Evolutionary psychology gives us a hint about the origins of human sexual behavior. Sexual practices were first shaped by such practicalities as the female having a greater parental investment than the male, female reproductive capacity being more affected by age than male and the issue of paternal uncertainty. A female can always be certain that her offspring is hers, but a male does not have the luxury of such assurance.
These three factors form the foundation of our modern attitudes toward sex. It is because of these factors that women are more choosy in whom they sleep with than men, men prefer younger women and why men and women experience jealousy in different ways.
Beginning with what has been called the “Big Bang of the Mind” around 40,000 years ago, when art and symbolic thought were believed to have arisen in anatomically modern humans, sex was integrated into the latest pastime of our species, religion. Effigies suggest that fertility was very important to these early people as goddesses were depicted with huge breasts and gods were portrayed with large phalluses. Sex and religion have been intertwined ever since.
Western society was awash in centuries of ignorance about our sexual selves as late as 50 years ago. Science had advanced more in the previous century than it had in the 20 centuries prior to that, but we still clung to such ridiculous notions such as masturbation causes disease and oral sex will lead to infertility. In addition, birth control was illegal and information regarding it was considered pornography. We can thank the likes of Margaret Sanger and Alfred Kinsey for dispelling such ignorance.
The sexual revolution of the 1960s came with the advent of the pill and penicillin. The possibility of having sex with as many partners as one wanted to, without the fear of pregnancy or disease, existed for the first time in history. Naturally this, coupled with expanded openness and understanding about our sexual selves, led to an explosion of experimentation, the likes of which had not been openly seen in western society for nearly 1,600 years.
Since this time, new diseases have arisen that penicillin cannot cure. Genital herpes and HIV have shocked society into a new kind of morality, one based not so much on religion as on the threat of a lifetime of pain or an early grave.
This is about to change. We stand on the cusp of a biotechnology revolution that will extend life spans by centuries and attack disease at the molecular level. With the prospect of being married to someone for hundreds of years, marriage will be drastically altered if not eliminated entirely. The threat of disease will be gone, and reproduction will be 100 percent in the control of a woman, making abortions unnecessary.

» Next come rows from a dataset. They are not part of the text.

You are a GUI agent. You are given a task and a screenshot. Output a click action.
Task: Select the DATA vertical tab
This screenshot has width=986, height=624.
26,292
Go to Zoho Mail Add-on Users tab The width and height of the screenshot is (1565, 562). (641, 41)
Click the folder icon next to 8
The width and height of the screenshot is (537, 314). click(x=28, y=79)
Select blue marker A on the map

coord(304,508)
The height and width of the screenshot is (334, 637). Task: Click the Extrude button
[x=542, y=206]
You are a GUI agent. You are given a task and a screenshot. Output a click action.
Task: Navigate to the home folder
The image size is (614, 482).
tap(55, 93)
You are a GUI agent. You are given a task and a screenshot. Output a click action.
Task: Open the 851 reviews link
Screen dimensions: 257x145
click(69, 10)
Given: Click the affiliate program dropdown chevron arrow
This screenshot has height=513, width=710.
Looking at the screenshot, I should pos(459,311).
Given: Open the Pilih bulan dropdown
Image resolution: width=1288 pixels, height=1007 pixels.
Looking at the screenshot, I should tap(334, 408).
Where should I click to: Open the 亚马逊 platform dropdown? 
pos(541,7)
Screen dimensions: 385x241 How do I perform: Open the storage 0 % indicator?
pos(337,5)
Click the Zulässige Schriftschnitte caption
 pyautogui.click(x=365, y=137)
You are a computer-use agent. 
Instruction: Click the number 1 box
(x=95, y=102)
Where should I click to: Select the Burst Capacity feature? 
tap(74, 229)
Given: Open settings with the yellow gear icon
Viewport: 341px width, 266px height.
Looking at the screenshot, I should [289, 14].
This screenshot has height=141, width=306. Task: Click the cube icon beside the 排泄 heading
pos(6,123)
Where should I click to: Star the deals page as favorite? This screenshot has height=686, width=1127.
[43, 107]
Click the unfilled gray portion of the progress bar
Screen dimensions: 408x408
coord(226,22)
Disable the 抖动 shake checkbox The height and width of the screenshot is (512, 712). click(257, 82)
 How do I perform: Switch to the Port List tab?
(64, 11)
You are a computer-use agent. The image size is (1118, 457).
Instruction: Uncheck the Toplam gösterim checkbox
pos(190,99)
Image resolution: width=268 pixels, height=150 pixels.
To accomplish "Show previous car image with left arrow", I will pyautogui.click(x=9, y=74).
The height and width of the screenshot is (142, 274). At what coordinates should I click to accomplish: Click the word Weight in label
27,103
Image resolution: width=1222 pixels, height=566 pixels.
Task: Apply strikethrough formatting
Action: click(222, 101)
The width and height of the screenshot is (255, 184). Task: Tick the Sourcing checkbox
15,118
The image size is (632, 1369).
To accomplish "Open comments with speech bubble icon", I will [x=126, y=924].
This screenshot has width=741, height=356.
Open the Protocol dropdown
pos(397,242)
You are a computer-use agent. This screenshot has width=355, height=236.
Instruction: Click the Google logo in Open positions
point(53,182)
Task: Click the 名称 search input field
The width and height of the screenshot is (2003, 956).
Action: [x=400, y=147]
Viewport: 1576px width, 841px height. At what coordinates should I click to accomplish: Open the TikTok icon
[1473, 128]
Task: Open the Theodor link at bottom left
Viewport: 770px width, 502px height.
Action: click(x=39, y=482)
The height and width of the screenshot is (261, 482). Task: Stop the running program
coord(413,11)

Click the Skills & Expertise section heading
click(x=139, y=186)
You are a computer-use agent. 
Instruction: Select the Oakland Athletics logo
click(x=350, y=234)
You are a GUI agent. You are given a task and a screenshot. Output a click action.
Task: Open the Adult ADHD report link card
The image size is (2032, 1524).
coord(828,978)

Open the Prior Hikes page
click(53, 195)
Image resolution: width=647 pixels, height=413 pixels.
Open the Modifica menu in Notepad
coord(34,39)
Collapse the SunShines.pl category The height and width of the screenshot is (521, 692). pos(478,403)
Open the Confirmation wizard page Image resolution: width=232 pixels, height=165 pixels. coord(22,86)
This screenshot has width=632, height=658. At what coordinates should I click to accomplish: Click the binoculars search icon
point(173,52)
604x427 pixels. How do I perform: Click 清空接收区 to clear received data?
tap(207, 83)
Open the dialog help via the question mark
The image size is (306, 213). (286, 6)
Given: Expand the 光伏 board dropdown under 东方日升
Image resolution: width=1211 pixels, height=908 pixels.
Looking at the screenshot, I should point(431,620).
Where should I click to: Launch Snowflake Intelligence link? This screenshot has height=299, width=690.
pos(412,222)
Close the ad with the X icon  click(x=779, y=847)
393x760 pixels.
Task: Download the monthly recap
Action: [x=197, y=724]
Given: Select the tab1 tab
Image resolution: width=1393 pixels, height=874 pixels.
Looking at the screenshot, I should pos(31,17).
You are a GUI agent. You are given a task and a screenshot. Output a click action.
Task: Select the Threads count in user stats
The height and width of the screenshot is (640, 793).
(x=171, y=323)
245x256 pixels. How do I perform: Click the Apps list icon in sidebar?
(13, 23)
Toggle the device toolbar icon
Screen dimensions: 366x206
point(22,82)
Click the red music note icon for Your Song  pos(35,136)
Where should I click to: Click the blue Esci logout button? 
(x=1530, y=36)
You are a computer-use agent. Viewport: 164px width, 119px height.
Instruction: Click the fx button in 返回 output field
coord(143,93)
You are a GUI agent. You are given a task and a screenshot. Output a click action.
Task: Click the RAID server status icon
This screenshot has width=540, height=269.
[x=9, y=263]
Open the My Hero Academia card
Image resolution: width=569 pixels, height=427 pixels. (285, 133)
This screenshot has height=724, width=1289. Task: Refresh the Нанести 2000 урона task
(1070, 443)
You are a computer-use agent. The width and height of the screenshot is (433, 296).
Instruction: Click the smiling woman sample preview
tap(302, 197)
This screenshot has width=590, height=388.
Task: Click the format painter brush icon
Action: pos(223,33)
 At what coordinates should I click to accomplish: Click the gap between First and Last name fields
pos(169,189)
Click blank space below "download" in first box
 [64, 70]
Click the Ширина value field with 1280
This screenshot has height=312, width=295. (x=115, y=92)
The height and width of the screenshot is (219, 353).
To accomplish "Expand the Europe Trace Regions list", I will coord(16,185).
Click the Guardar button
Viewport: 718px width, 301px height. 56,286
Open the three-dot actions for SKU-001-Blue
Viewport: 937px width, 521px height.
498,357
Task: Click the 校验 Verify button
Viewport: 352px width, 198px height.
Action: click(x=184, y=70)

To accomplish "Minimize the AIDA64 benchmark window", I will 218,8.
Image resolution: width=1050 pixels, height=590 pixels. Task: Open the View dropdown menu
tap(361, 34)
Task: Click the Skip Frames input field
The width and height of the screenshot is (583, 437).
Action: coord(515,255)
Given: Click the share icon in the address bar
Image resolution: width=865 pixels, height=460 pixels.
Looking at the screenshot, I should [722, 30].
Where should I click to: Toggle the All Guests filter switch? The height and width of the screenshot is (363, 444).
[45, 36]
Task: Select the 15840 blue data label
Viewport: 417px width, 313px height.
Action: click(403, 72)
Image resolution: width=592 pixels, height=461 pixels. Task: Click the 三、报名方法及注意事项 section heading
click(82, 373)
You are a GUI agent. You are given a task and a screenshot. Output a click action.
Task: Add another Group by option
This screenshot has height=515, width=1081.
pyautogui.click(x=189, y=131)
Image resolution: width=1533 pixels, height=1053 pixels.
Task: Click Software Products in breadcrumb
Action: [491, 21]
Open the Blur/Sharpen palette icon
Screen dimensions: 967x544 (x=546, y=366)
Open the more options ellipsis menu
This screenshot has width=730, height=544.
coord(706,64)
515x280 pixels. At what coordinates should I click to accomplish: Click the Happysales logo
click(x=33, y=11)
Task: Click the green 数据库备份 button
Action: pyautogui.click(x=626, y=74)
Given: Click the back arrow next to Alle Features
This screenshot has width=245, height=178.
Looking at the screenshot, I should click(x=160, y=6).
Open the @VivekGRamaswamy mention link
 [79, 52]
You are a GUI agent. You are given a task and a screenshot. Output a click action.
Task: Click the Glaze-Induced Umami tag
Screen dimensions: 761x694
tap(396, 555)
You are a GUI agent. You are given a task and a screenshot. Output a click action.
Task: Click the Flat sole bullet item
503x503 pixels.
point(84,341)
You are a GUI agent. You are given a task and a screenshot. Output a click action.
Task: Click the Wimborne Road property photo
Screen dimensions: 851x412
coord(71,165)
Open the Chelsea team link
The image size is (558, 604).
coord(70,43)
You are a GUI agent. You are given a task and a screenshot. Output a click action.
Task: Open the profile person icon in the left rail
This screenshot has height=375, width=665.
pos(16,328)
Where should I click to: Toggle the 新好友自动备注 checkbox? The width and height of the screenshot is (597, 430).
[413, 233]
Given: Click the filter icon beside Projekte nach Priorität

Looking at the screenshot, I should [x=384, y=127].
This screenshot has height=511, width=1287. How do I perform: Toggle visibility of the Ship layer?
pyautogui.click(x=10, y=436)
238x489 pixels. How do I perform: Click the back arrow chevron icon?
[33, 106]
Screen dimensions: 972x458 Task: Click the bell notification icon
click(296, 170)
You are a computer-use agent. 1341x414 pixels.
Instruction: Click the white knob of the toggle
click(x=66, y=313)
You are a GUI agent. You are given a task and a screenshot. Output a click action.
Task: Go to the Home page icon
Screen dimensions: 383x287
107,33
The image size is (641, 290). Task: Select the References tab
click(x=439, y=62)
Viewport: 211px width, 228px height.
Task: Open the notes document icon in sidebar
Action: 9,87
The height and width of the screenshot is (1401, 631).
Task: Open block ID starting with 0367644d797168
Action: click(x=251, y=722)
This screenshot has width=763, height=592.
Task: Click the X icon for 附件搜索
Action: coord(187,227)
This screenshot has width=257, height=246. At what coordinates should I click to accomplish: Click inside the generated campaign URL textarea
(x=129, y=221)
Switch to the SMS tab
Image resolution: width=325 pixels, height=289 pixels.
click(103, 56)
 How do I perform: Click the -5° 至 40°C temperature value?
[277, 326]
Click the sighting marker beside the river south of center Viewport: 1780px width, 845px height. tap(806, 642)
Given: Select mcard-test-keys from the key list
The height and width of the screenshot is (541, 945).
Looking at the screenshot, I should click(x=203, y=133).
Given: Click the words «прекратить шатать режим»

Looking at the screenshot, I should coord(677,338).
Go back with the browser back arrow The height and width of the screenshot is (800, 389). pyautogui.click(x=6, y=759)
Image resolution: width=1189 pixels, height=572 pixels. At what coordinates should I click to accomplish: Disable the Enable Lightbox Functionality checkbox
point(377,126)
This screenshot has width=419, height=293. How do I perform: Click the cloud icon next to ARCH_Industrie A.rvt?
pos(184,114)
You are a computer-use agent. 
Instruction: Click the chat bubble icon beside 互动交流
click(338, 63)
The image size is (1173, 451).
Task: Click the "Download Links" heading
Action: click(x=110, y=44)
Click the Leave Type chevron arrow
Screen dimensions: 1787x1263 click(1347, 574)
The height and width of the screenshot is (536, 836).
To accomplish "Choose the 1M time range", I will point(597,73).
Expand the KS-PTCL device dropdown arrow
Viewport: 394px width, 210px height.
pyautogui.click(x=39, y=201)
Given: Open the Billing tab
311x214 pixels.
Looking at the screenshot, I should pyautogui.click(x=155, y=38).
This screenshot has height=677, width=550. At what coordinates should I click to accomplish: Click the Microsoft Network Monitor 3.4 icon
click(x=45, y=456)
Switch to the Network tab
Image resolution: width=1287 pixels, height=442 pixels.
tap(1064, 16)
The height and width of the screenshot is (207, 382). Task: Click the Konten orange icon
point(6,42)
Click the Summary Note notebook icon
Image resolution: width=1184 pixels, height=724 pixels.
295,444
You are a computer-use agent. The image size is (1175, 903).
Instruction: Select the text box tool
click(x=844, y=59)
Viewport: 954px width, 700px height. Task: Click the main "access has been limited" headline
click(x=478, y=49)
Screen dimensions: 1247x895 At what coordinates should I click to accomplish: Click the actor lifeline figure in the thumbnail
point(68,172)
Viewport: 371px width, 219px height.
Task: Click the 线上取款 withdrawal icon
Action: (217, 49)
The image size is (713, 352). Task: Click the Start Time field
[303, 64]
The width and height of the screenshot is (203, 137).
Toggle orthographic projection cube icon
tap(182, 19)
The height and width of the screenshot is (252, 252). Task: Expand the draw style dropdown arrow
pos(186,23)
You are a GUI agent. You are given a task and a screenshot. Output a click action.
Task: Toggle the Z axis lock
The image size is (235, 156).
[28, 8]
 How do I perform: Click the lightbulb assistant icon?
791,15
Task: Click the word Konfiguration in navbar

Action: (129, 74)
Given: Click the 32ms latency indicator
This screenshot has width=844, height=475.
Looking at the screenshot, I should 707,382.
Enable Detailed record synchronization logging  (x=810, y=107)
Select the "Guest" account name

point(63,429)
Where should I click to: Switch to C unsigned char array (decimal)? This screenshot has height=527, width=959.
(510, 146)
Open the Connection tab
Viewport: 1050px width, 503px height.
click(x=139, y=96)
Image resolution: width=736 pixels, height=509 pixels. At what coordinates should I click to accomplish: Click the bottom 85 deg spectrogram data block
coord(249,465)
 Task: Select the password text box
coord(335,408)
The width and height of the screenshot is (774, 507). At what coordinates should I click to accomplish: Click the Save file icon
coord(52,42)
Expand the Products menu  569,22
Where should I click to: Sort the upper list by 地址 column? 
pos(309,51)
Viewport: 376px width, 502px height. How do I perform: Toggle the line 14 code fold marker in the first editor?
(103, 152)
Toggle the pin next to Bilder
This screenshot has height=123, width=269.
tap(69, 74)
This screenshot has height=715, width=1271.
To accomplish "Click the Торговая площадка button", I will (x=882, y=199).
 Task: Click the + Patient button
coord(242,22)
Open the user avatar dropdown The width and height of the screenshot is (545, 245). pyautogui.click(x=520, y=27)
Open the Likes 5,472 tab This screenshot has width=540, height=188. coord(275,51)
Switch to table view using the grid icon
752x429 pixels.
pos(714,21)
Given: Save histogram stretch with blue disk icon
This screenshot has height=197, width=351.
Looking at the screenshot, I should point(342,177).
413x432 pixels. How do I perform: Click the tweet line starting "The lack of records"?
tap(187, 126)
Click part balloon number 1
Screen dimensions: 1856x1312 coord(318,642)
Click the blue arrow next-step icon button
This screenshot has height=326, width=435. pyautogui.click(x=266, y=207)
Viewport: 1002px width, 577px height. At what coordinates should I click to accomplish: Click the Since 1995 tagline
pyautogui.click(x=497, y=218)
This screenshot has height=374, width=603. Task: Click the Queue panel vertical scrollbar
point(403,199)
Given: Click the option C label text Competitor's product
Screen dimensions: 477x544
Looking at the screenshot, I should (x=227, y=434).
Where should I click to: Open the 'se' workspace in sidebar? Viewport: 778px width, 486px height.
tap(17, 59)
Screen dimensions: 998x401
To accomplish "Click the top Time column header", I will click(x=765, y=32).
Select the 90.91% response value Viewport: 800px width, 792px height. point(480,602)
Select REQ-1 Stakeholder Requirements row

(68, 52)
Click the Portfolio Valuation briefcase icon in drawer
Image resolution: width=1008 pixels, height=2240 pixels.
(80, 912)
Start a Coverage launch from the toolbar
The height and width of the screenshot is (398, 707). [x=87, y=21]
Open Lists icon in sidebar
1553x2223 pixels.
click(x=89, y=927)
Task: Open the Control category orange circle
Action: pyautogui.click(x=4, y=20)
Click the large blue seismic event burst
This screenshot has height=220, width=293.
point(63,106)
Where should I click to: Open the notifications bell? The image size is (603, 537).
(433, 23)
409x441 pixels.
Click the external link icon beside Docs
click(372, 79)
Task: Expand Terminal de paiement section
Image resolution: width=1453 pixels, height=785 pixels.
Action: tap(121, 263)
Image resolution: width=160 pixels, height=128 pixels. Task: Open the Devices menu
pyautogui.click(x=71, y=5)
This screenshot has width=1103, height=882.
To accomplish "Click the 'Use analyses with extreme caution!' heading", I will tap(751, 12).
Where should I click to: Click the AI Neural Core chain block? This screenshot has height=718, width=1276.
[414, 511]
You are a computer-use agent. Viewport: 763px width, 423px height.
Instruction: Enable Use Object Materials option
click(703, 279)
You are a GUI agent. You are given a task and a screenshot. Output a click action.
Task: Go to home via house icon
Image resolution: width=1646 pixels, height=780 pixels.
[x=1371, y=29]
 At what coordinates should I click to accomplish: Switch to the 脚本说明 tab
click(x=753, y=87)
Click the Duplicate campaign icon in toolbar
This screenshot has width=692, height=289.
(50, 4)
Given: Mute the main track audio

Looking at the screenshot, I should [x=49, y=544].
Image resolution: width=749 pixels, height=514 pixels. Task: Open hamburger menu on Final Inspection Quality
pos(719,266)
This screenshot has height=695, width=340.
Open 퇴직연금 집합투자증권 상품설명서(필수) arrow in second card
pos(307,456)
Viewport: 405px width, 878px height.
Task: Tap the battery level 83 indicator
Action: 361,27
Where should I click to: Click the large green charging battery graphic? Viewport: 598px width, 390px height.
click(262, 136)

In this sense, the coming sexual revolution will not be a revolution so much as it will be an all-encompassing juggernaut that envelopes our entire species and reshapes society as we have known it since the dawn of civilization. Millennia of societal programming regarding sex will be forced to give way to technology. For the first time in history, sex will no longer be tempered by the risk of pregnancy and disease.
This change is only one of many that we will face in the coming decades. Like our ancestors, we will be forced to adapt and evolve or die amid changing conditions. We need to learn to think as freely as they did. Otherwise, we will be relegated to the scrapheap of eternity, as bones to be collected by alien biologists in the distant future.
Adaptation and evolution are in our very near future. We may even evolve beyond sex. The important thing is that we keep our ears to the rail and our eyes out for the paradigm shift to come.